Le fluvial permet de transporter tous les types de marchandises hors gabarit et de masse indivisible, sans démarche administrative, sans autorisation spécifique préalable du gestionnaire d’infrastructure. En 2018, le transport fluvial de colis lourds a représenté 708 000 tonnes de marchandises transportées et 183 millions de tonnes kilomètres, pour environ 700 voyages. Ces colis, appelés exceptionnels ou lourds ou hors normes, ou encore XXL, sont variés : pales d’éoliennes, rotors, stators, tourets de câbles, cuves, éléments de ponts, de passerelles, tunneliers, éléments de grue, d’Airbus, de centrales électriques, engins militaires, etc.
Les atouts du fluvial pour le transport de ces colis sont notamment le réseau, une cale adaptée, c’est-à-dire, dans la grande majorité des cas, pas besoin de chercher une cale spécifique, pas de surcoût pour la traction fluviale.
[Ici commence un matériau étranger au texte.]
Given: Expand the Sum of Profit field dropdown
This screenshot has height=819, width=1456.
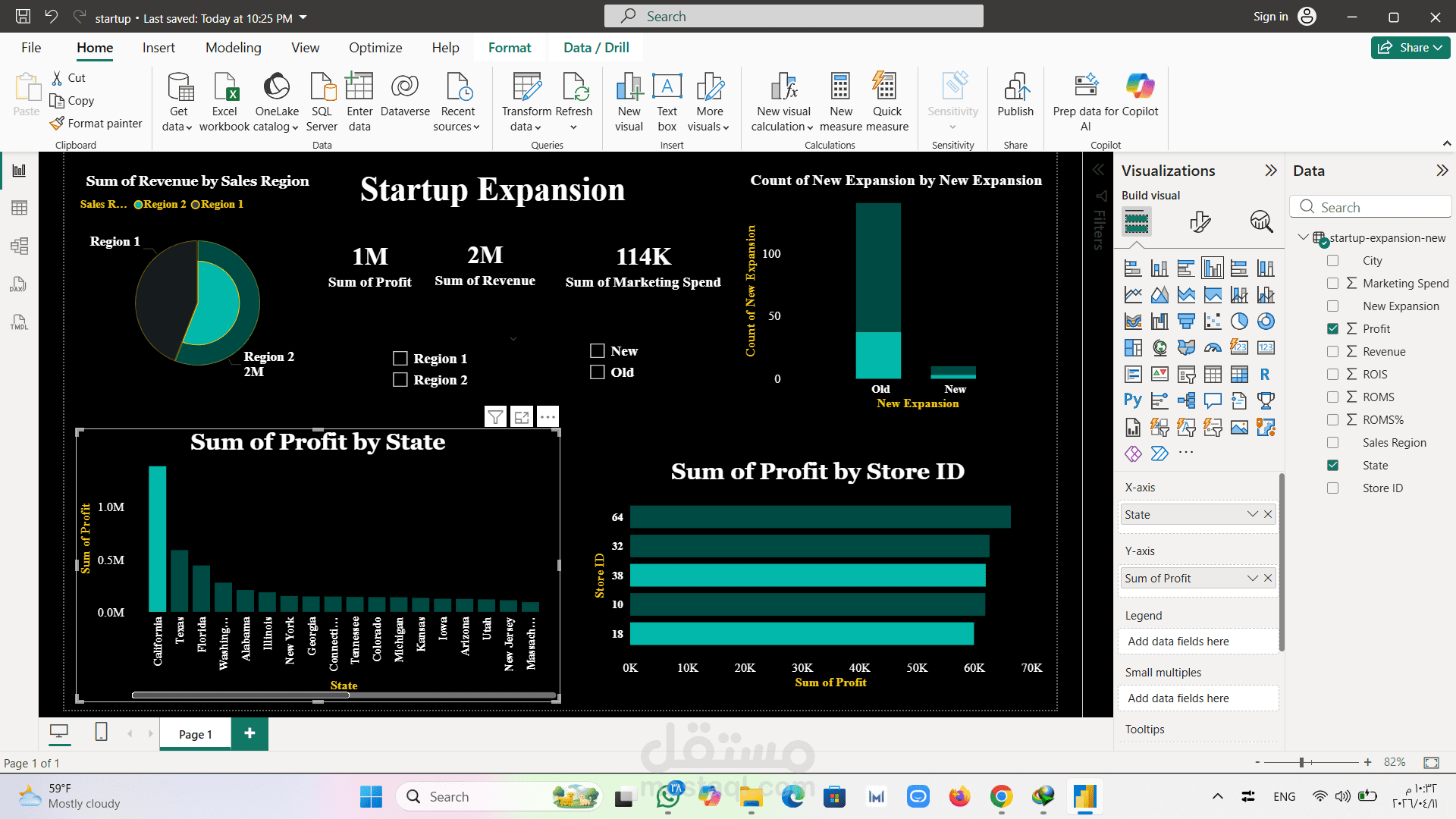Looking at the screenshot, I should 1252,579.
Ces colis exigent des équipements de manutention adaptés, soit verticale avec une capacité de levage entre 25 et 1 000 tonnes, qui peuvent-être des grues ou bigues fixes, mobiles ou flottantes, des portiques de manutention, des bateaux équipés de grues. La manutention horizontale correspond à la technique roulière, avec des rampes roll-on/roll off (Ro-Ro). Les quais doivent être capables de résister à des poids très élevés.
Sur les différents bassins en France, il y a des trafics existants de colis lourds et du potentiel à développer. Dans les Hauts-de-France, il y a un trafic important entre la France et les pays du Benelux, dans les deux sens. « Nous travaillons régulièrement à développer cette activité, explique Eric Dumortier, chef du service Prospection Filières de la DT Nord-Pas-de-Calais de VNF. Les résultats se voient, par exemple, au port de Valenciennes. Il y a des innovations comme la barge Fortitudo en 2018. Elle a montré qu’il existait un potentiel de report modal sur la voie d’eau d’environ 10 % des 400 colis exceptionnels Transmanche arrivant à Calais. L’actualité pour nous, c’est un projet de l’industriel Jeumont Electric, installé au bord de la Sambre et qui finalise la rénovation de son quai, avec un premier transport prévu à la fin du premier trimestre 2020 et d’autres opérations devraient suivre ».
« On attend Seine-Nord »
La société Sitca, basée à Valenciennes et filiale du groupe Cochez, est spécialisée dans le transport exceptionnel, la manutention et le levage depuis 2014 et réalise environ une dizaine de voyages multimodaux par an. « Nous utilisons l’Escaut à partir de Valenciennes. Nous avons fait exprès de nous implanter près de l’Escaut », explique Jérémie Cochez, directeur de la société. Celle-ci dispose de ses propres engins de levage, est commissionnaire de transport, gère seule les colis jusqu’à 80 tonnes, « au-delà, on fait appel à des partenaires ». Pour les barges, Sitca travaille avec Lallemand basé à Zeebrugge et Eurobarging à Lille.
Selon Jérémie Cochez : « Notre rôle consiste de plus en plus à aller chercher les colis dans les ports maritimes belges et à les amener à leur destination finale, le plus souvent par la route. On fait par la voie d’eau quand les dimensions, le gabarit, le poids rendent la solution routière impossible. Il faut savoir que le manque d’entretien des ouvrages sur les routes nationales, suite à la rétrocession de l’Etat aux régions, réduit les trajets routiers possibles. Sur de nombreuses routes, 200 à 250 t, ce n’est plus possible, voire même 120 t. Sur certaines, des ouvrages sont limités à 100 t ou même 44 t ».
Pour le directeur, « La voie d’eau, c’est bien à condition d’avoir du grand gabarit à proximité, c’est pour ça que dans les Hauts-de-France, on attend Seine-Nord avec impatience. Il faut aussi avoir des quais adaptés comme ceux de Valenciennes mais parfois, pour certains colis, nous devons aller à Tournai en Belgique ».